• _Data excerpts_:
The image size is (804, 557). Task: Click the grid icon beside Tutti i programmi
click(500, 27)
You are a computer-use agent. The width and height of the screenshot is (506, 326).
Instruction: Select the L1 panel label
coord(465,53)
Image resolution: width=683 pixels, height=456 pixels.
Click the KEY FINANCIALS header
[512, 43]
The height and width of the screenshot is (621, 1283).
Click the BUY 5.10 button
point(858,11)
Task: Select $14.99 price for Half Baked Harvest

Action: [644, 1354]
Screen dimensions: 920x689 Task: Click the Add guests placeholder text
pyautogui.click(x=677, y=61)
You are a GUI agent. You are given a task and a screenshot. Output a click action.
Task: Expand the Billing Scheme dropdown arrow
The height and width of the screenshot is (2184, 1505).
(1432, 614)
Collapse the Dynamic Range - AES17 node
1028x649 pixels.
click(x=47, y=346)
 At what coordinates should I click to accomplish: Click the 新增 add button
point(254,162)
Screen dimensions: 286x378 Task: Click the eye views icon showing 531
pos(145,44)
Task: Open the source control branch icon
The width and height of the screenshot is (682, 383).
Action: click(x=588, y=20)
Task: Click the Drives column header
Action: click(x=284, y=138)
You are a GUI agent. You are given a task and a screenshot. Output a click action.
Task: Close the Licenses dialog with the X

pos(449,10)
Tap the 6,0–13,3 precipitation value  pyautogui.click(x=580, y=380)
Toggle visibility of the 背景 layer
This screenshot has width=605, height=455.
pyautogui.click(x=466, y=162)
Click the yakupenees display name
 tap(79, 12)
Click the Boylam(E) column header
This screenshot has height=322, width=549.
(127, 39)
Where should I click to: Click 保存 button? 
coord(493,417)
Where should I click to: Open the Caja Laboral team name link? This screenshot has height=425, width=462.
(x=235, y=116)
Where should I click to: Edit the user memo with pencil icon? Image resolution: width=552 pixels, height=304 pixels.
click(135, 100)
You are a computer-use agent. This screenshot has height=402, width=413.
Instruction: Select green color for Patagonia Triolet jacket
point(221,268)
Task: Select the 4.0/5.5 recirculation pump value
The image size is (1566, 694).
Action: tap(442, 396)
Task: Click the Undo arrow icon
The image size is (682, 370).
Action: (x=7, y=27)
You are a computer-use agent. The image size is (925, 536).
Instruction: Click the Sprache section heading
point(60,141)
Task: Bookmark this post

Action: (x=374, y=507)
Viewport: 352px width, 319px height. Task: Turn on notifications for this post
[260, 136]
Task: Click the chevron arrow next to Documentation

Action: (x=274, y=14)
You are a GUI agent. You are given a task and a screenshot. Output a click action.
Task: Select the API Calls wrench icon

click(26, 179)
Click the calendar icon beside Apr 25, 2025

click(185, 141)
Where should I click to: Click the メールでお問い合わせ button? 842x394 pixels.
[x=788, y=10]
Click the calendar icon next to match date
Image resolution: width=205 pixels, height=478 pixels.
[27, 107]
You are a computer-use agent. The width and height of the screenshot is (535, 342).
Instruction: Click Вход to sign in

• _WHAT THE TASK ASKS_: Go through the entries and return each line where the word "computer" appears.

• _RESPONSE AREA_:
You are a computer-use agent. The width and height of the screenshot is (506, 326).
You are a computer-use agent. This screenshot has height=402, width=413.
You are a computer-use agent. The image size is (925, 536).
You are a computer-use agent. The width and height of the screenshot is (535, 342).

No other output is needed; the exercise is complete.